Scrapie

Under maintenance

Pricing

$3.00 / 1,000 results

Try for free

Go to Apify Store

Scrapie

Under maintenance

Try for free

Developed by

Saksham Sharma

Maintained by Community

Scrapie is a production-ready microservice that scrapes public web pages (including JS-heavy sites) and returns structured JSON with: title, description headings features pricing testimonials links, images contact info (emails, phones) raw text

0.0 (0)

Pricing

$3.00 / 1,000 results

Last modified

23 days ago

Lead generation

SEO tools

Scrapie - Web Scraping API

Scrapie is a production-ready microservice that scrapes public web pages (including JS-heavy sites) and returns structured JSON with:

title, description
headings
features
pricing
testimonials
links, images
contact info (emails, phones)
raw text

Runs on Node.js with Playwright for full JS rendering. Ships with OpenAPI docs, rate limiting, caching, and API key auth.

Features
Endpoints & Auth
Request/Response schema
Error codes
Environment variables
Rate limiting & caching
Usage examples
- curl
- Node (fetch/axios)
- Next.js (App Router & Pages Router)
- React (client) via backend proxy
- Simple Node/Express proxy
SDK-style minimal client
Swagger/OpenAPI usage
Deployment notes (Render, Docker)
RapidAPI / Apify listing
Best practices & limitations

Features

Playwright-powered scraping for JS-heavy websites
Heuristic extraction for common landing page sections (pricing, testimonials, features)
API key auth via header x-api-key
In-memory caching (per-instance) with configurable TTL
Rate limiting (per IP)
Swagger UI at /docs and OpenAPI spec in openapi.yaml

Endpoints & Auth

Base URL (local): http://localhost:3000
Health: GET /health → { status: "ok" }
Docs: GET /docs
Scrape: POST /scrape (requires API key)

Auth header:

x-api-key: <your-api-key>

Never include your API key in public client-side code.

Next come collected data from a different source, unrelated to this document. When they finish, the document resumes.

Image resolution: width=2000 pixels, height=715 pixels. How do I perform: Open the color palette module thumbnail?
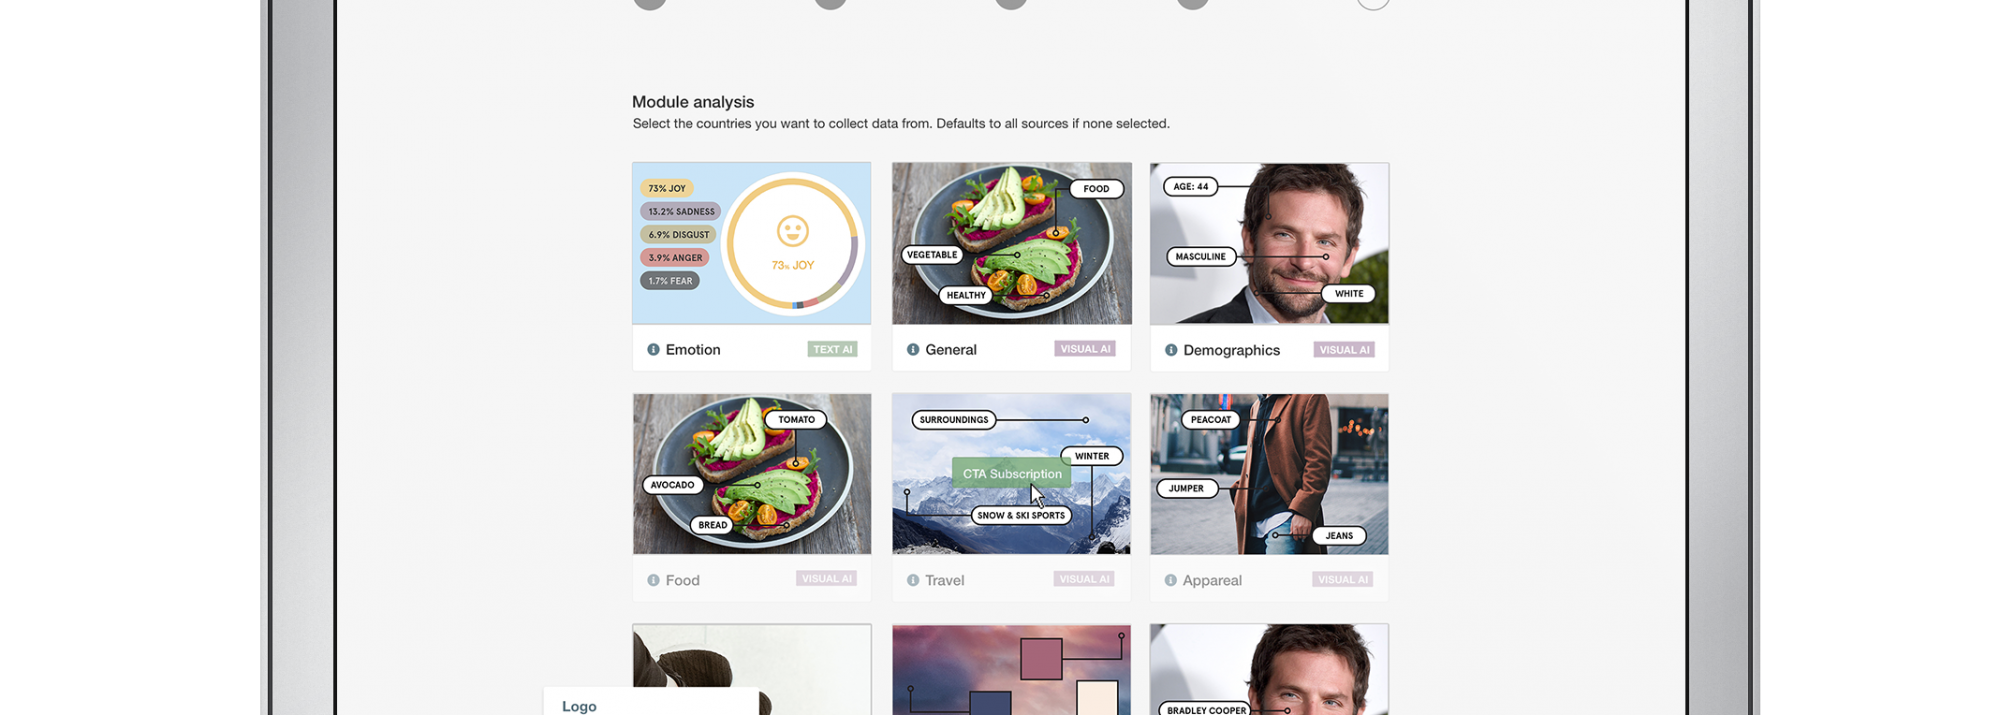tap(1012, 670)
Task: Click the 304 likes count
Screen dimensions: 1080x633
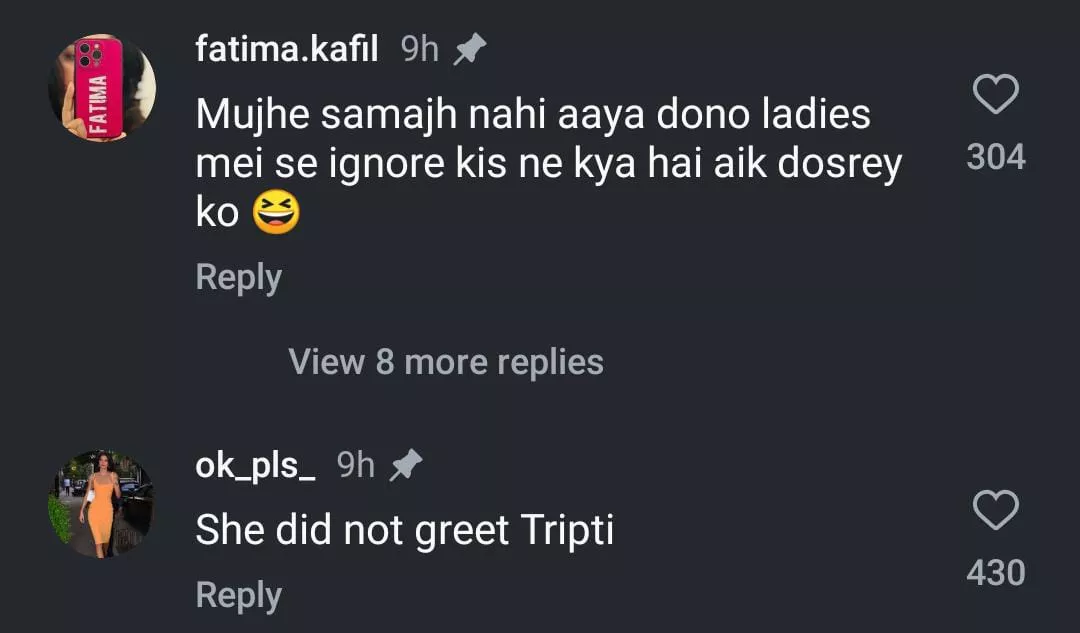Action: (996, 157)
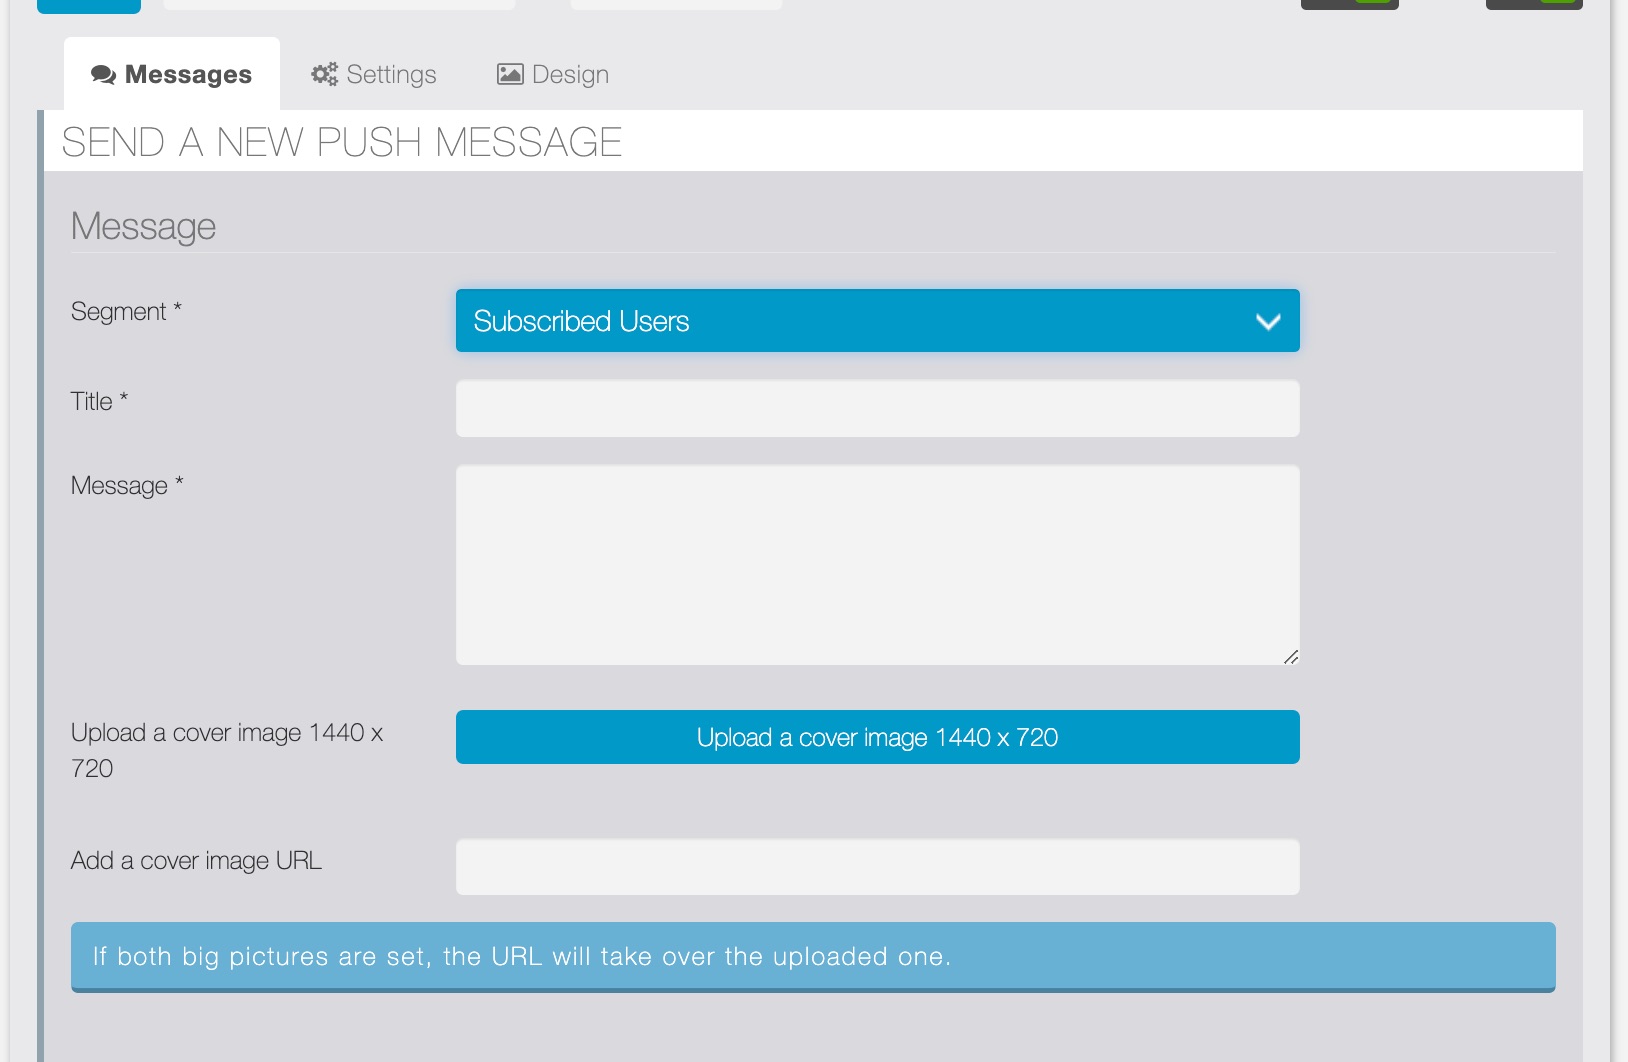The width and height of the screenshot is (1628, 1062).
Task: Go to the Design tab
Action: pos(553,75)
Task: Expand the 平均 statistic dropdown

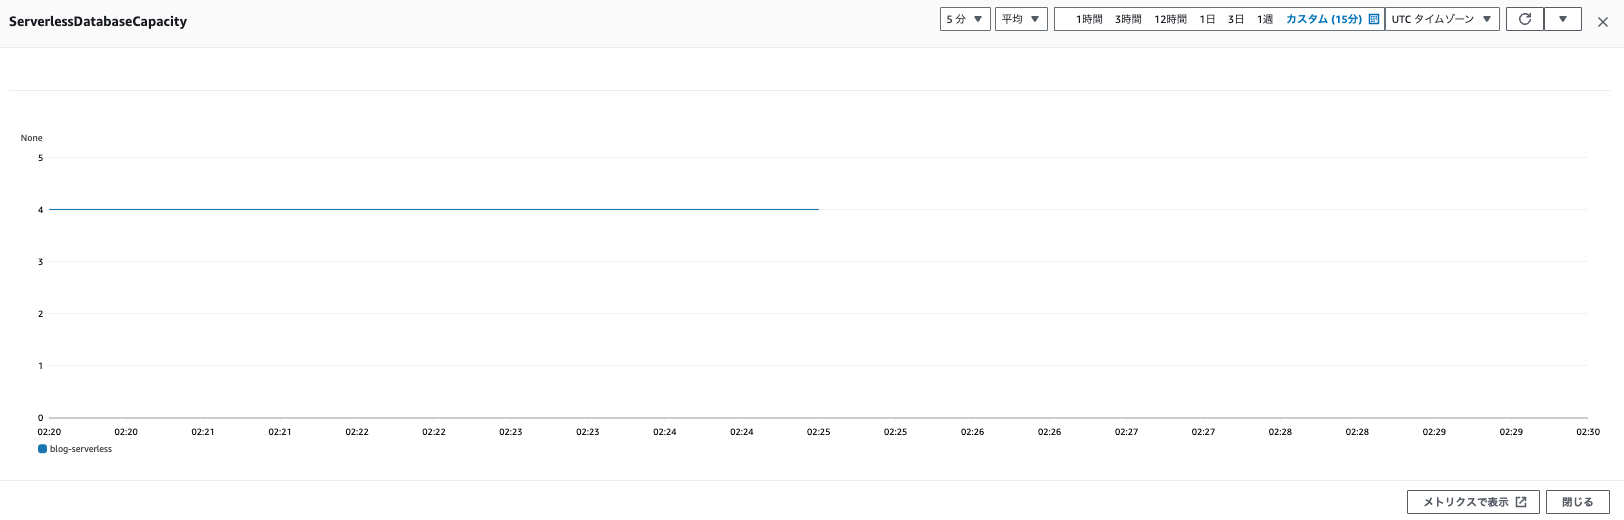Action: (x=1020, y=19)
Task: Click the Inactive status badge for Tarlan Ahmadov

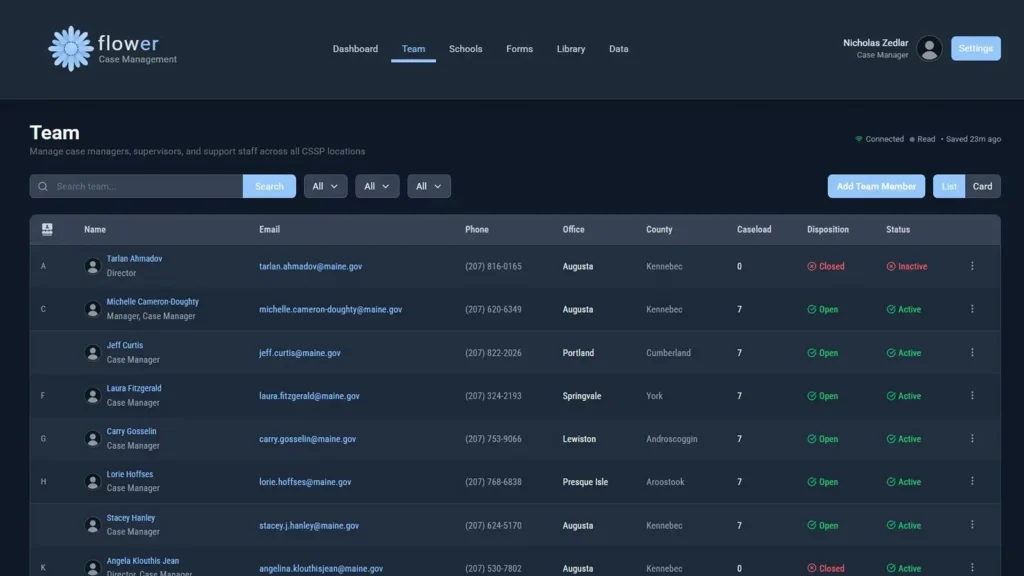Action: 907,267
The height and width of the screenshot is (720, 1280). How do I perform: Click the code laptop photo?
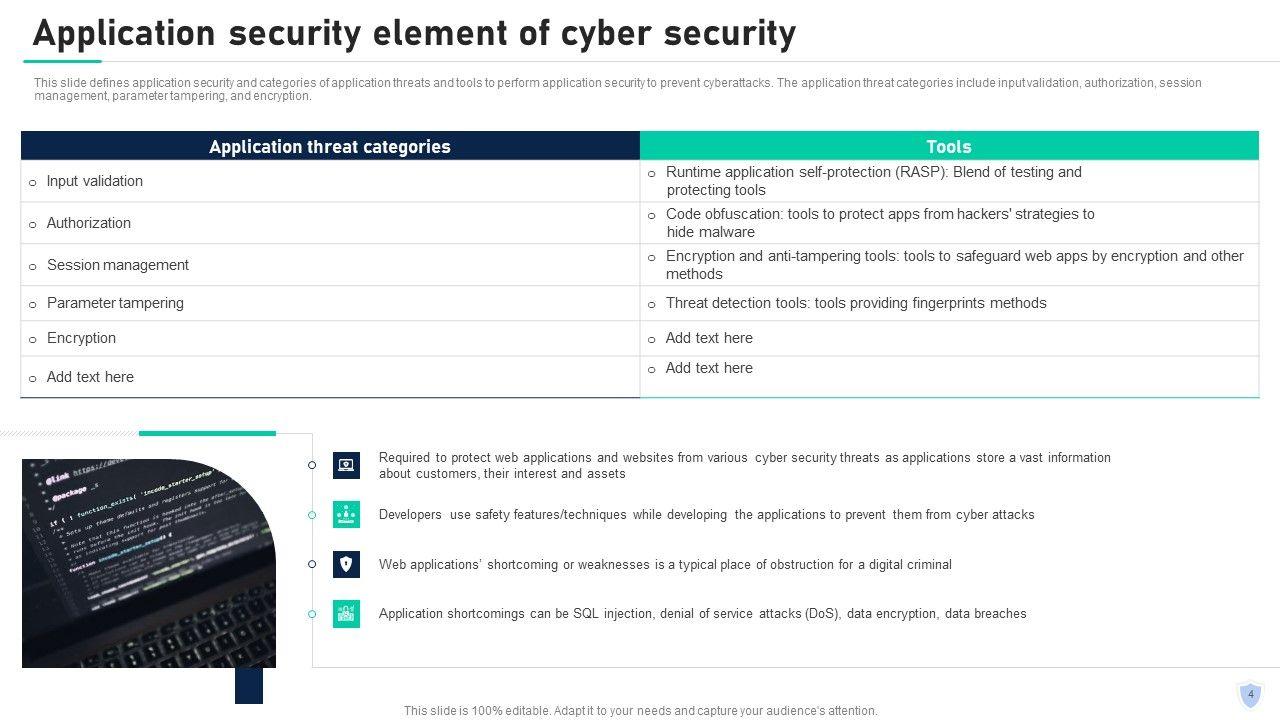[x=148, y=563]
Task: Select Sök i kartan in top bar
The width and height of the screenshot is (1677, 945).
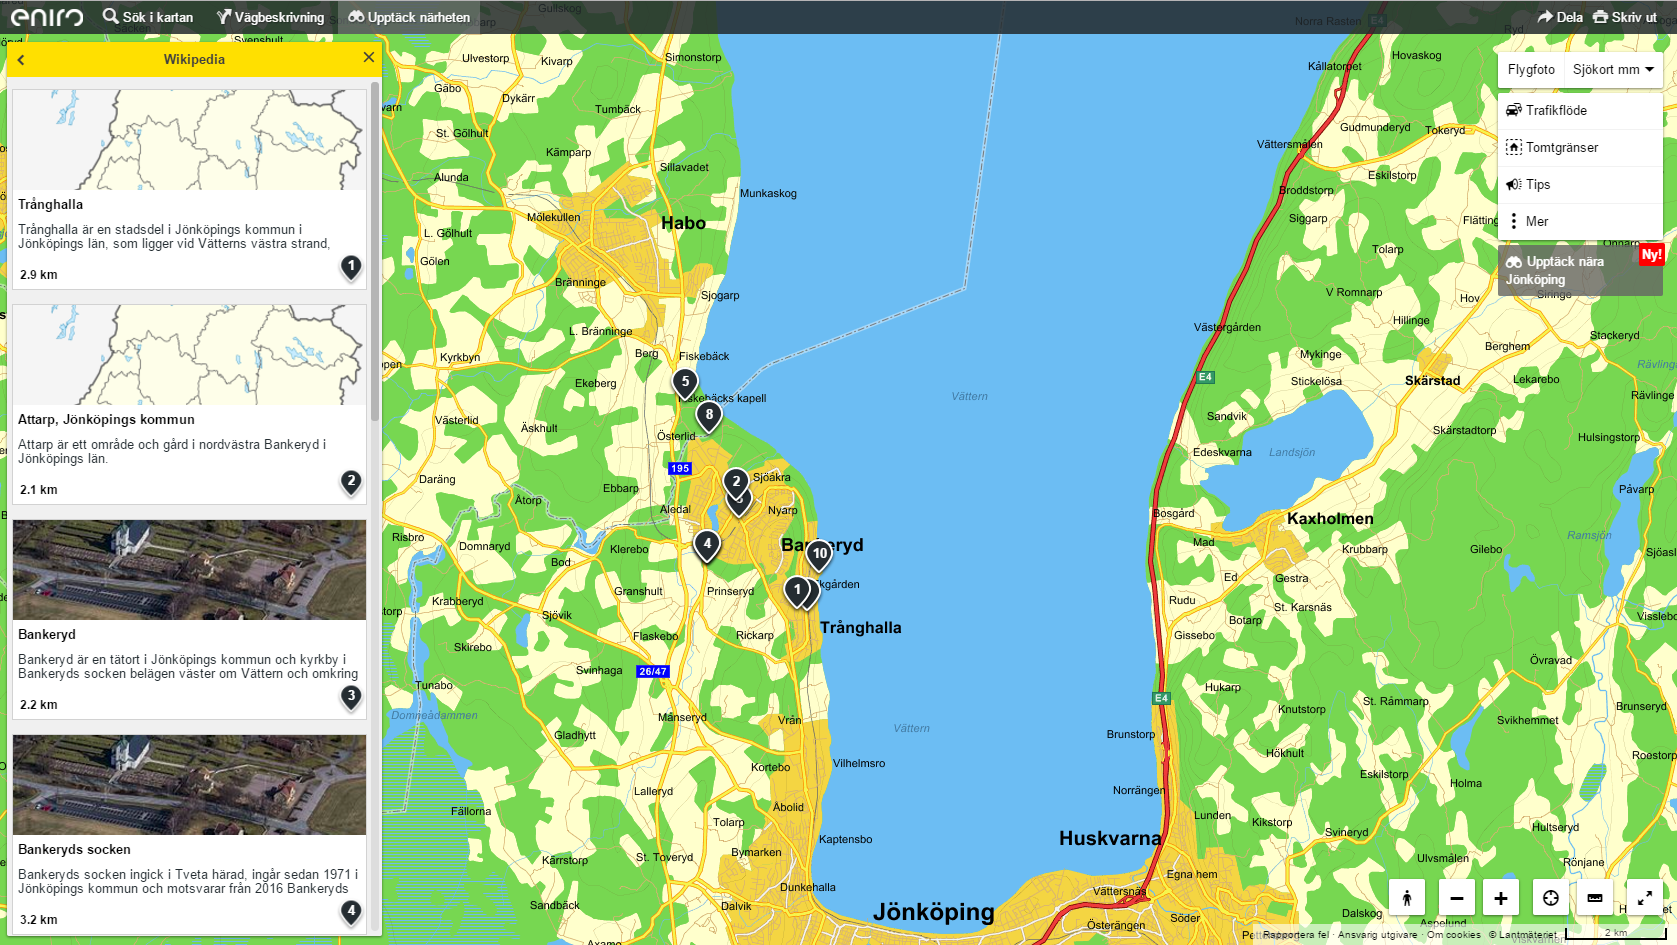Action: pos(148,17)
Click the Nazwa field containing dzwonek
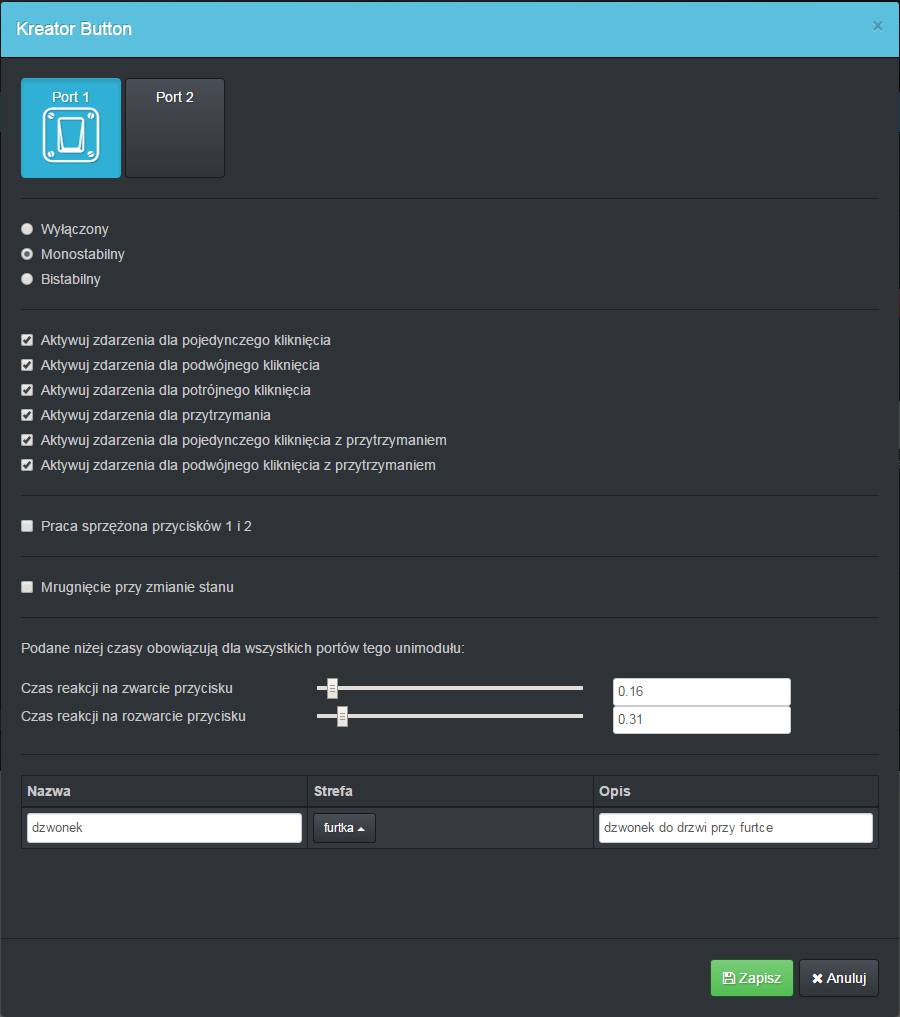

Use a server-side proxy (examples below).

Request schema

POST /scrape

{
  "url": "https://example.com",
  "waitUntil": "networkidle",
  "timeoutMs": 45000,
  "userAgent": "<optional-ua>"
}

waitUntil: one of load | domcontentloaded | networkidle | commit (default networkidle)
timeoutMs: 1000..120000 (default 45000)
userAgent: optional custom UA string

Response schema (200)

{
  "cached": false,
  "data": {
    "url": "https://example.com",
    "title": "...",
    "description": "...",
    "headings": [{"tag":"h1","text":"..."}],
    "features": ["..."],
    "pricing": ["..."],
    "testimonials": ["..."],
    "links": [{"href":"/contact","text":"Contact"}],
    "images": [{"src":"/logo.png","alt":"Logo"}],
    "contacts": {"emails":["..."], "phones":["..."]},
    "rawText": "..."
  }
}

Error codes

400: invalid request body
401: missing/invalid API key
500: scrape failure (navigation timeout, blocked, etc.)

Environment variables

Set these in .env (local) or provider dashboard (Render):

API_KEY (required): your secret key
API_KEYS (optional): comma-separated list of allowed keys
PORT (default 3000)
RATE_LIMIT_PER_MIN (default 30)
CACHE_TTL_SECONDS (default 300)
EXTRA_WAIT_MS (default 1000): extra wait after load for late content

Rate limiting & caching

Rate limit applies per IP per minute.
Cache: responses per URL are cached in-memory for CACHE_TTL_SECONDS on a single instance.
- Horizontal scaling instances won’t share cache; use a distributed cache (e.g., Redis) if needed.

Usage examples

curl

curl -X POST https://your-service/scrape \
  -H "Content-Type: application/json" \
  -H "x-api-key: $API_KEY" \
  -d '{"url":"https://example.com","waitUntil":"networkidle"}'

Node (native fetch)

const res = await fetch('https://your-service/scrape', {
  method: 'POST',
  headers: {
    'Content-Type': 'application/json',
    'x-api-key': process.env.SCRAPIE_API_KEY,
  },
  body: JSON.stringify({ url: 'https://example.com' }),
});
const json = await res.json();

Node (axios)

const axios = require('axios');

const { data } = await axios.post(
  'https://your-service/scrape',
  { url: 'https://example.com', waitUntil: 'networkidle' },
  { headers: { 'x-api-key': process.env.SCRAPIE_API_KEY } }
);

Next.js (App Router: route handler, server-side)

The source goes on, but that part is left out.